The Green Party is coming of age: it is rapidly changing from a coalition of “seriously radical” activists, to a “radically serious” political party.
The punditry has had much to say about the Green Party, surrounding the 2010 Annual General Meeting at Queens Birthday weekend (also the party’s 20th birthday).
Prior to the conference John Hartevelt, in the Dominion Post, focused on the departure of Sue Bradford and a perceived lack of “x-factor and activism” in the party. John Armstrong, in the Herald, said the party was now a “Paler shade of Green“. Colin James’s column in the Press said the party was “still trying to win political influence“.
That tone has changed following the conference, and the co-leaders’ two outstanding speeches. Metiria Turei took on the National Government with her focus on the Greens Minding the Gaps” initiative, and pinged Labour for lacking the political courage to talk about a capital gains tax.
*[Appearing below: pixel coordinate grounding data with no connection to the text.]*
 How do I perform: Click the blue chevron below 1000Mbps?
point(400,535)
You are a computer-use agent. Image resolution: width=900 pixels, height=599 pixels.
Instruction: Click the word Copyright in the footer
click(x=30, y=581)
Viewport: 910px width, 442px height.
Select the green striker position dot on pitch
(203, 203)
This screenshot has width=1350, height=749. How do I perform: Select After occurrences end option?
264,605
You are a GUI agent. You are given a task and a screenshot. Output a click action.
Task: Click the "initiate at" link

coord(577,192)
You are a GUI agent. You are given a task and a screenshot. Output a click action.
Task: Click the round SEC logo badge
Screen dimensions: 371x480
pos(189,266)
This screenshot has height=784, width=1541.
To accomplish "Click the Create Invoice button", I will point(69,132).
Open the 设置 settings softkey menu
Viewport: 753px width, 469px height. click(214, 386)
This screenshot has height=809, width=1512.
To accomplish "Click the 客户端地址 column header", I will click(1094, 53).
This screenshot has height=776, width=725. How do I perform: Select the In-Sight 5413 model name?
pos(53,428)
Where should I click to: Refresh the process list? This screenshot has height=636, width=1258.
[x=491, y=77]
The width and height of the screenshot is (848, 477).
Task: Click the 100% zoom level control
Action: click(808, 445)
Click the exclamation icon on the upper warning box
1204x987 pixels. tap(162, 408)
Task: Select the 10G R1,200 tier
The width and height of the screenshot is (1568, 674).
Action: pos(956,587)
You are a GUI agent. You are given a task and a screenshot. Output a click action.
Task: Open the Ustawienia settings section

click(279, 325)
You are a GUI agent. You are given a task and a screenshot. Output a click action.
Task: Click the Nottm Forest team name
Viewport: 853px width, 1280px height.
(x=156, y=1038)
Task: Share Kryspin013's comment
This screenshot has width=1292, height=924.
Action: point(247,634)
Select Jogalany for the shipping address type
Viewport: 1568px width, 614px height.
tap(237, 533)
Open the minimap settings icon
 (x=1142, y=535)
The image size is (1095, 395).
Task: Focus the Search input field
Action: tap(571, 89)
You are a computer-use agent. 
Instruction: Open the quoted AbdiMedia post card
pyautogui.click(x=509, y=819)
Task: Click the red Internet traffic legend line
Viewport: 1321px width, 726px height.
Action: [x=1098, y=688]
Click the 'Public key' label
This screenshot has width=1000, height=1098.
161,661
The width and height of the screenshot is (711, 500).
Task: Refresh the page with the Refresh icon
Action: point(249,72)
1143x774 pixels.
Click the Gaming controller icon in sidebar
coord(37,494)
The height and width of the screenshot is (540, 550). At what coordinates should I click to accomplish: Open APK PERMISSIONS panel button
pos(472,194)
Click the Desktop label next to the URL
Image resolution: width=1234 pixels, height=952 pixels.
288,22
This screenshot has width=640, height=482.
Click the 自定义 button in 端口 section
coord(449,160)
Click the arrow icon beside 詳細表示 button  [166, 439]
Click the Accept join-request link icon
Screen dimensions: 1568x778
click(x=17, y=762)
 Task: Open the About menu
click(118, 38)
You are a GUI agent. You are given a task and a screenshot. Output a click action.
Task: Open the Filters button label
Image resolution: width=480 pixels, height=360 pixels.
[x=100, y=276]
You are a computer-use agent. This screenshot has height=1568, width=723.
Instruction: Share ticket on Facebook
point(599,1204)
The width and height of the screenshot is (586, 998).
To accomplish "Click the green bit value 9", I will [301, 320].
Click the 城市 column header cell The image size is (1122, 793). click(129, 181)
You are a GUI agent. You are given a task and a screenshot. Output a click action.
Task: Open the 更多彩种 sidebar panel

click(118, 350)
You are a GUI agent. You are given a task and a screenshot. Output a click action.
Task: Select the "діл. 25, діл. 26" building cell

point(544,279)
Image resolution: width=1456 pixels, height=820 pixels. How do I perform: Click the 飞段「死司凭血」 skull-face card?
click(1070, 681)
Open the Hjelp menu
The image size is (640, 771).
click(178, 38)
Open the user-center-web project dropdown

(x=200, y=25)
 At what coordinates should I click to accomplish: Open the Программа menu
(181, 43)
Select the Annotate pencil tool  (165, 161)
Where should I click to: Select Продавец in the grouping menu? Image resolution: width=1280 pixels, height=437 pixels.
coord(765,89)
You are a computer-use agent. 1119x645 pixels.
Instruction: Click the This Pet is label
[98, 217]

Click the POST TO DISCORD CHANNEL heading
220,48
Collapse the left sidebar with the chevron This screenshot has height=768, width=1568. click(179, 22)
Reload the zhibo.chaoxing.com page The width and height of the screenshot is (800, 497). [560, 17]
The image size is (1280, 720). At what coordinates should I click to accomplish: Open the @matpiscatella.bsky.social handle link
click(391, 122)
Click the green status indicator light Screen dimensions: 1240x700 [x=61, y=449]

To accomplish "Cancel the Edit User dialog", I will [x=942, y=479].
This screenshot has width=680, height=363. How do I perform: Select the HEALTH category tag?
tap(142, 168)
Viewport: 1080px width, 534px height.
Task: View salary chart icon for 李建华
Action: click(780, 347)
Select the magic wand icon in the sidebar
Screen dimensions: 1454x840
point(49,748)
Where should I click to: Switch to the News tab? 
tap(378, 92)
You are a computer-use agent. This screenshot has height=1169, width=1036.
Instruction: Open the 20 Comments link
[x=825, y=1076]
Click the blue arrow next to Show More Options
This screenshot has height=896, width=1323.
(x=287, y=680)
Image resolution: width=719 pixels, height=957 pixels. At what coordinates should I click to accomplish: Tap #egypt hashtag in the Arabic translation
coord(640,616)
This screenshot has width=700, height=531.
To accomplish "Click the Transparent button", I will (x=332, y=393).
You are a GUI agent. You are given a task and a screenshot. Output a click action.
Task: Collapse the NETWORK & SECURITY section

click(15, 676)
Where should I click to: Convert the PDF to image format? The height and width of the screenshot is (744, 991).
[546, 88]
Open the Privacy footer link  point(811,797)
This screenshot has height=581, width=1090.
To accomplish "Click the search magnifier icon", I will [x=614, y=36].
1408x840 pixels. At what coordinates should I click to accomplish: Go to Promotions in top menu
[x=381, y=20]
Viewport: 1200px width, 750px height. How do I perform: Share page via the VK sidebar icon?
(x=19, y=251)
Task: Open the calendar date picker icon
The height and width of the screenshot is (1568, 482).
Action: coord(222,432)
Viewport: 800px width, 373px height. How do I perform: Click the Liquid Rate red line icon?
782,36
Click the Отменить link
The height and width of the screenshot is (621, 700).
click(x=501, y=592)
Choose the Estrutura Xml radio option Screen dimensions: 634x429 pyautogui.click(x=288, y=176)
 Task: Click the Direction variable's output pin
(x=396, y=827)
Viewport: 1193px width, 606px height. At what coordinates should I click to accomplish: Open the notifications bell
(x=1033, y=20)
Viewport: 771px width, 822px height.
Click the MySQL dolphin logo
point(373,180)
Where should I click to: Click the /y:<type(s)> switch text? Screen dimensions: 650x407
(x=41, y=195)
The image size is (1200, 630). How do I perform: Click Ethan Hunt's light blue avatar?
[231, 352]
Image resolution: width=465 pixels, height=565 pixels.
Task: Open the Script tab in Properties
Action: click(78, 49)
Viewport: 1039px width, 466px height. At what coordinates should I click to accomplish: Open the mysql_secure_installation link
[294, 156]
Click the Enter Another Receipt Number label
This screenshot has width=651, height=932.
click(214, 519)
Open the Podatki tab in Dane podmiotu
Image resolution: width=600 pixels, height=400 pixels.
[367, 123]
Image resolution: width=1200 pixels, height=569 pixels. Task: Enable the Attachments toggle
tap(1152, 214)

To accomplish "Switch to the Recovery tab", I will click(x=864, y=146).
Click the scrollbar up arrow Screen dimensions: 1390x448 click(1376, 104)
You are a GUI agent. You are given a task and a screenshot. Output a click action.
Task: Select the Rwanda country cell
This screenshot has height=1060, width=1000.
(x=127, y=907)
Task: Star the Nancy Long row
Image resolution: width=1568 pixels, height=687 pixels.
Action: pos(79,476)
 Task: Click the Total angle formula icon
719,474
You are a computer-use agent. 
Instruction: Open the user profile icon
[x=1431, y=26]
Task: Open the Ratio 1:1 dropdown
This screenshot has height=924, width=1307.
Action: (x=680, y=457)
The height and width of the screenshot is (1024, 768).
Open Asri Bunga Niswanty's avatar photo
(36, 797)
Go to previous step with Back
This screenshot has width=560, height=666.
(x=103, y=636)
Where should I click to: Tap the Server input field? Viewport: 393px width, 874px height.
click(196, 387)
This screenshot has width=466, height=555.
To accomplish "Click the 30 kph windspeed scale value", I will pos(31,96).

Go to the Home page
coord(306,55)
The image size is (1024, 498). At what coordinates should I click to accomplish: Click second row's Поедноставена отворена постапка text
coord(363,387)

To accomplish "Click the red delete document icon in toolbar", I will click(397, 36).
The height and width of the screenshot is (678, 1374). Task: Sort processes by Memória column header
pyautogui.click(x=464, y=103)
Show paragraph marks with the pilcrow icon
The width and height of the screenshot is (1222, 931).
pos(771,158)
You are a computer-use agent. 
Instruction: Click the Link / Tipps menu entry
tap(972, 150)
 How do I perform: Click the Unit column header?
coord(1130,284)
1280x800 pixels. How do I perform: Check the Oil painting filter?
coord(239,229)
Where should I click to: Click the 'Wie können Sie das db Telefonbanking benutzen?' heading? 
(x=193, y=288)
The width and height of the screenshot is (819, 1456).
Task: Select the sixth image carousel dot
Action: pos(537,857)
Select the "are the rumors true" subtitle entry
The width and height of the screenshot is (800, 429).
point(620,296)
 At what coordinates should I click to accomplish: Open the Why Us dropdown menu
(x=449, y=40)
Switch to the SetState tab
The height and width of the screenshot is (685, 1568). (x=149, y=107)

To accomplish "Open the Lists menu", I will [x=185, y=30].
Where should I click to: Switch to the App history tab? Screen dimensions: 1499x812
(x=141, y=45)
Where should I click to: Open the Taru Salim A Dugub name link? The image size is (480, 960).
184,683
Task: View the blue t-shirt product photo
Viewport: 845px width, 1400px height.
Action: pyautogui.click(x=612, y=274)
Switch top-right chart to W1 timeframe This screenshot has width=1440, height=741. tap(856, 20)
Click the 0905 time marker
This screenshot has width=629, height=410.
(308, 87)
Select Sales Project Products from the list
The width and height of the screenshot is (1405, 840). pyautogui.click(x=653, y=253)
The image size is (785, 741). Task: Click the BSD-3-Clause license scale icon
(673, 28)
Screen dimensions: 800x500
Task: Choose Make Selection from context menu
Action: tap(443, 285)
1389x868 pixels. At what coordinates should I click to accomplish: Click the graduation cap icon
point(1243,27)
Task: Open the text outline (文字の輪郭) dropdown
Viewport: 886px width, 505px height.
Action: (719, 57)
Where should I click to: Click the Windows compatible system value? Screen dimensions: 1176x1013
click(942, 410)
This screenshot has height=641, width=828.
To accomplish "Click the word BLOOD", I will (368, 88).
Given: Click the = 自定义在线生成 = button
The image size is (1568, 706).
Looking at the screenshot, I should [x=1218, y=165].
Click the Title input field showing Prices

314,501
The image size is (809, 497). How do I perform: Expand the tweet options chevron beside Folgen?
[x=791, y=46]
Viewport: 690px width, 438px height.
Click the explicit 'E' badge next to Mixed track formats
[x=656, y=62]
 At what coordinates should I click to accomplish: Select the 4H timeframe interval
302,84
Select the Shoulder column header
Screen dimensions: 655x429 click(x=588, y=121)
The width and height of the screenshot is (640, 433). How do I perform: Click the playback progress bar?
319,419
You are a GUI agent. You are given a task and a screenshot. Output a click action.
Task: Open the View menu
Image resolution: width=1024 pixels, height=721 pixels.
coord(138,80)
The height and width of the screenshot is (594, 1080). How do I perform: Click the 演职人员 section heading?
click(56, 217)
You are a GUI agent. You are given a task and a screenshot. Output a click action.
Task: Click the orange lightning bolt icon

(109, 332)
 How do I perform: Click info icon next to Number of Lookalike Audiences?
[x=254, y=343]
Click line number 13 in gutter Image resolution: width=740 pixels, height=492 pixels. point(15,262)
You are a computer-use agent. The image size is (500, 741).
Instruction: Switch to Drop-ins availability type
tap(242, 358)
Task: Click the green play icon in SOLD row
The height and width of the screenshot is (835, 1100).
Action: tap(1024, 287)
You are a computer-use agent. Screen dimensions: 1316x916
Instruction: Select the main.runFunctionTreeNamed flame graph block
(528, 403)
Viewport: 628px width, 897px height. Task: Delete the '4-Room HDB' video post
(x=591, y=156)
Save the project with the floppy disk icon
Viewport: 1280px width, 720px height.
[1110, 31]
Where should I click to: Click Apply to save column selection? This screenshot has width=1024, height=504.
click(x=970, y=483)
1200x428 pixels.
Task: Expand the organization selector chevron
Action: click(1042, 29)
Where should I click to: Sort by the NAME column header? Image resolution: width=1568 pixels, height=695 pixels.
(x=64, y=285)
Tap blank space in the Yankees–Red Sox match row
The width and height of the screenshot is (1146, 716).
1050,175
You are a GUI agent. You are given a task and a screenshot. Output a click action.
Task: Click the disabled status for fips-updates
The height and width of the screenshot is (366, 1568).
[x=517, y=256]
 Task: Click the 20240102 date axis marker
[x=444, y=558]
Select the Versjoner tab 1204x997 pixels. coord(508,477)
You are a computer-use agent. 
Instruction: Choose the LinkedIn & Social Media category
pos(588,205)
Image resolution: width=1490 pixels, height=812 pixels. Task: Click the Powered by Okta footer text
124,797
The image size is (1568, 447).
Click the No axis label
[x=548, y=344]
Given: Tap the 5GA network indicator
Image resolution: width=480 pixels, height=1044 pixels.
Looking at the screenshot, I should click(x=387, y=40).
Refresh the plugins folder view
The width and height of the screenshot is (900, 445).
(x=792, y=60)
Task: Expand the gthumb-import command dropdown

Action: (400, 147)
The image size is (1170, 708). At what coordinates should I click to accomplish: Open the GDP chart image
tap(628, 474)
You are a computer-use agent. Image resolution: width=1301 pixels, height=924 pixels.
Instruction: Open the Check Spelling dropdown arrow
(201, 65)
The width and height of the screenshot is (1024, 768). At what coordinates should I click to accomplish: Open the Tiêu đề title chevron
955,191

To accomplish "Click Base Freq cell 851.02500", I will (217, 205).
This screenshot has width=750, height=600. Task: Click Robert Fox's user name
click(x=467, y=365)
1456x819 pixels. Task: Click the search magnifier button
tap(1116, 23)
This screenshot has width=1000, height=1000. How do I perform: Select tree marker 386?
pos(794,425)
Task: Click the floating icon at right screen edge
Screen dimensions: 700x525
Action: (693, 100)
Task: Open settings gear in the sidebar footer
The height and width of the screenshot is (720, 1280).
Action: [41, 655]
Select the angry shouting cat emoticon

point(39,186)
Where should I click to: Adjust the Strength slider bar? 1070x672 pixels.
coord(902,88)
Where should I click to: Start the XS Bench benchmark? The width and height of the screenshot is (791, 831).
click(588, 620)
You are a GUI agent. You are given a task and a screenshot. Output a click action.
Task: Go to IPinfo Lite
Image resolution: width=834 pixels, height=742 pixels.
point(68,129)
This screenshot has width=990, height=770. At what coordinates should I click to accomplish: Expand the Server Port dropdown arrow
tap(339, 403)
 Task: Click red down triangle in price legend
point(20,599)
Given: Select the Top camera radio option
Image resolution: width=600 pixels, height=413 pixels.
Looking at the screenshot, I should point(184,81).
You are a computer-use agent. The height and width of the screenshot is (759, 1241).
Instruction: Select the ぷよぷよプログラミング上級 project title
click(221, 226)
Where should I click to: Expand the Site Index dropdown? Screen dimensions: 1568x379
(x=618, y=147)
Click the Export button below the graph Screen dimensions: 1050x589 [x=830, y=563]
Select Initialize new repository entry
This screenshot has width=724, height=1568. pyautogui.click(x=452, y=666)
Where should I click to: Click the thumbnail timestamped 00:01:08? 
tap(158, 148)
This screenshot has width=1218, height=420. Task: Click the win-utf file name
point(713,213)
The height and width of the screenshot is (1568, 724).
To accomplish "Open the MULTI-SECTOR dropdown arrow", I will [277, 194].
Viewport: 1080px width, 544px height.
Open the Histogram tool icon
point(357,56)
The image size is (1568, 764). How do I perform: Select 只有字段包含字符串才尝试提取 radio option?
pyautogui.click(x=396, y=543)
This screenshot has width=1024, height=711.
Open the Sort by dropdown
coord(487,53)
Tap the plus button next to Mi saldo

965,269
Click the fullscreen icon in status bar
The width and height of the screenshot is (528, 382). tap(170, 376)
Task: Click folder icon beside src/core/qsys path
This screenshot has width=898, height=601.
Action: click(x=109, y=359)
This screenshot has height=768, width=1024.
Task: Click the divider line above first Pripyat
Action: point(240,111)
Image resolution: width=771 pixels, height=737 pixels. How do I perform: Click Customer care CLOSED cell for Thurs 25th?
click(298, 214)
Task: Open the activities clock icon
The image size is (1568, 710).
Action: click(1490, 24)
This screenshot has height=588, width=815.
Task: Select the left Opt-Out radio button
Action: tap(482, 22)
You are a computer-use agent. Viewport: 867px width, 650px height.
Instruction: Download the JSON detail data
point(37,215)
Russel Norman took on the government with the message “No environment, no economy“, while also giving Labour a serve for investing in “clean green branding PR” but failing to make it real.
The message from the party’s leadership is this: the Green Party is ready, willing, and able to challenge the status quo and take its place as the third major party in New Zealand politics. That message came through crisp and clear, at least to the editorial cartoonist in the Herald.
This is where Colin James misread the Greens: the party’s objective is not merely to win political influence; now it must seek the mandate to govern. Sue Bradford’s departure symbolises this transformation: her staunch activism was an asset for the party while it was establishing itself, but it was too much for the mainstream Kiwi voter whose trust and confidence the Party needs to earn. The party may be a ‘paler shade of Green’, but that lighter shade will be more appealing to the electorate.
There is still a long and difficult road ahead for the Greens. It currently lacks the resources and the membership to run effective electorate campaigns, and it will never govern while it remains a “list only” party. The key to future success will be growing the party membership, which currently is only a few thousand. To lead a government the Greens will need tens of thousands of members, and many more financial supporters and volunteers.
Some of the Party’s “seriously radical” members may not willingly make the transition, as the Greens increasingly present the “radically serious” image that will appeal to a greater range of voters and attract a broader membership. The party that wants to change the world, must first learn to change itself.